Zambian Breweries' group revenue rose from ZMW 5.342 billion (≈US$273.9 million) in 2024, with company-level sales (excluding subsidiaries) climbing to ZMW 5.024 billion (≈US$257.7 million) from ZMW 4.580 billion (≈US$234.9 million). Gross profit expanded to ZMW 1.912 billion (≈US$98.0 million), as cost of goods sold increased only 2.4% to ZMW 4.202 billion (≈US$215.5 million), mitigated by Kwacha appreciation and below-inflation production costs.
Operating profit turned positive at ZMW 1.000 billion (≈US$51.3 million) from a ZMW 376 million (≈US$19.3 million) loss, despite moderate rises in administrative expenses to ZMW 696 million (≈US$35.7 million) and distribution costs to ZMW 310 million (≈US$15.9 million).
Finance costs rose 3% to ZMW 426 million (≈US$21.8 million), linked to facilities for a US$110 million (≈ZMW 2.145 billion) expansion project. Pre-tax profit reached ZMW 574 million (≈US$29.4 million), with a ZMW 279 million (≈US$14.3 million) tax expense, yielding earnings per share of ZMW 0.54 (≈US$0.028) versus a prior loss of ZMW 1.23 (≈US$0.063).

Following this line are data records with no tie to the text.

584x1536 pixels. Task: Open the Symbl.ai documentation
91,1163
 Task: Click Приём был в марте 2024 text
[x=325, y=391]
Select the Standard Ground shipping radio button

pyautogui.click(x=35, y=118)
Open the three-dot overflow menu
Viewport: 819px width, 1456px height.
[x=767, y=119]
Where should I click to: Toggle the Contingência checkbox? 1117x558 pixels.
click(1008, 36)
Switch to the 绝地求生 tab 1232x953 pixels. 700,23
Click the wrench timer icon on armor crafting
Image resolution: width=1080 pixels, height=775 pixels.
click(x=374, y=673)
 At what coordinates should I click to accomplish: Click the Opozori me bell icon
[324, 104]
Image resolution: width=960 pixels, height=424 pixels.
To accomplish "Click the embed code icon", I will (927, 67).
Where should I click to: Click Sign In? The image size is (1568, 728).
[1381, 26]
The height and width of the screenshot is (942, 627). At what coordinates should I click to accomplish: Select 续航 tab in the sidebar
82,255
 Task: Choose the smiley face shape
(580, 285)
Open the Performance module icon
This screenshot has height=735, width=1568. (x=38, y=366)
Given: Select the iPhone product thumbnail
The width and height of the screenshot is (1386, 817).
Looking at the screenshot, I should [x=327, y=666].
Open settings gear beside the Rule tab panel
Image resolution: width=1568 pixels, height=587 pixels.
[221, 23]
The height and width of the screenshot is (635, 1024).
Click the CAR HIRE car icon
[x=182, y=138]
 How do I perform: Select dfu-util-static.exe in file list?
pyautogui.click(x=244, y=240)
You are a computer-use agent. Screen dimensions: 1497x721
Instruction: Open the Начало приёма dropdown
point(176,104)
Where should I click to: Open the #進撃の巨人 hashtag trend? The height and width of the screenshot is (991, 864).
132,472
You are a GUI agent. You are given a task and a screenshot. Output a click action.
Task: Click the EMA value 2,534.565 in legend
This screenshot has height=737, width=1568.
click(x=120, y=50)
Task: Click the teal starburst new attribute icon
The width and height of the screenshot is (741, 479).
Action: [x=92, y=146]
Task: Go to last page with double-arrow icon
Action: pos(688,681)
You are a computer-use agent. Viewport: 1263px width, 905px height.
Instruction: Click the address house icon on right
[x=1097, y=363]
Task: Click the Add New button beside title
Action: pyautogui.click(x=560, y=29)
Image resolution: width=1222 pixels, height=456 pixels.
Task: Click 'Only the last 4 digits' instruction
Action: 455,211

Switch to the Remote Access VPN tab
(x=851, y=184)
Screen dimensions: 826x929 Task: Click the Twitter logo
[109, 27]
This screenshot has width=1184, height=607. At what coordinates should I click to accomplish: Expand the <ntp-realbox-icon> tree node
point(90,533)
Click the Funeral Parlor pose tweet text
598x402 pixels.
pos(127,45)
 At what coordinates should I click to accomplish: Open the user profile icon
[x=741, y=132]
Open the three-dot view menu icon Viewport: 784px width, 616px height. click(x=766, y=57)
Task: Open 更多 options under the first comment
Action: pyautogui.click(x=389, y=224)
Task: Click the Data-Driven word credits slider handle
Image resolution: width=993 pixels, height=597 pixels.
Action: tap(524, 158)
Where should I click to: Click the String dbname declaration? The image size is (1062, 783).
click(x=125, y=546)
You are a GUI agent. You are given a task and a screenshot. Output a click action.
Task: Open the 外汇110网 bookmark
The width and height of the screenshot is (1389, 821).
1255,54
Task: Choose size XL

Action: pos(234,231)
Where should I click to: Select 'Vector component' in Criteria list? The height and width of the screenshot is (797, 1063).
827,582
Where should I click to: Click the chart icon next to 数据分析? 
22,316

In comparison, Delta Corporation, Zimbabwe's leading beverage entity covering lager, sorghum beer, soft drinks, and spirits, reported full-year FY2025 revenue of US$807.47 million, up 5% from the prior year, with profit after tax at US$116.15 million (up 15.5% from US$100.54 million) and EPS of 8.79 US cents. Lager volumes grew 8% to 2.66 million hectolitres, sorghum beer rose 1% domestically, but sparkling beverages declined 4% due to sugar tax hikes.
Delta's acquisition of a 69% stake in Schweppes Holdings Africa effective April 1, 2025 (post-FY2025 close), positions it for further scale in subsequent periods, but FY2025 results exclude full Schweppes consolidation.
Zambian Breweries' superior gross margin expansion (54%) versus Delta's steadier 5% revenue growth shows tighter cost controls in Zambia's more import-dependent market, where Kwacha stability reduced raw material pressures. However, Delta's larger absolute figures and profit (US$116.15 million vs. US$15.1 million) reflect its market dominance and diversified portfolio in Zimbabwe's larger beverage ecosystem.
Market contexts diverge: Zambia's economy grew around 4% in 2025, fuelled by copper exports (40% of total) reaching record highs, mining investments, and infrastructure like solar and rail projects, supporting urban consumption in a 21 million population. Inflation eased to single digits, aiding affordability, though power outages and competition from globals like Coca-Cola persist.
Zimbabwe, with 6.6% projected growth in 2025 after a slowdown in 2024, benefited from improved agriculture post-El Niño and firming gold prices, but faced sugar tax distortions and import competition. Beverage demand favours affordable cores and premiumisation, with Delta's USD focus mitigating currency risks absent in Zambia's ZMW exposure.
No dividend was declared by Zambian Breweries to prioritize deleveraging and growth, akin to Delta's interim payouts. In the outlook, Zambian Breweries targets volume recovery and premiumisation, while Delta anticipates sustained demand but cautions on global frictions.
This snapshot illustrates Zambia's agile, efficiency-focused recovery versus Zimbabwe's scale-oriented, volume-driven model, with both poised for expansion amid regional urbanisation and economic vulnerabilities.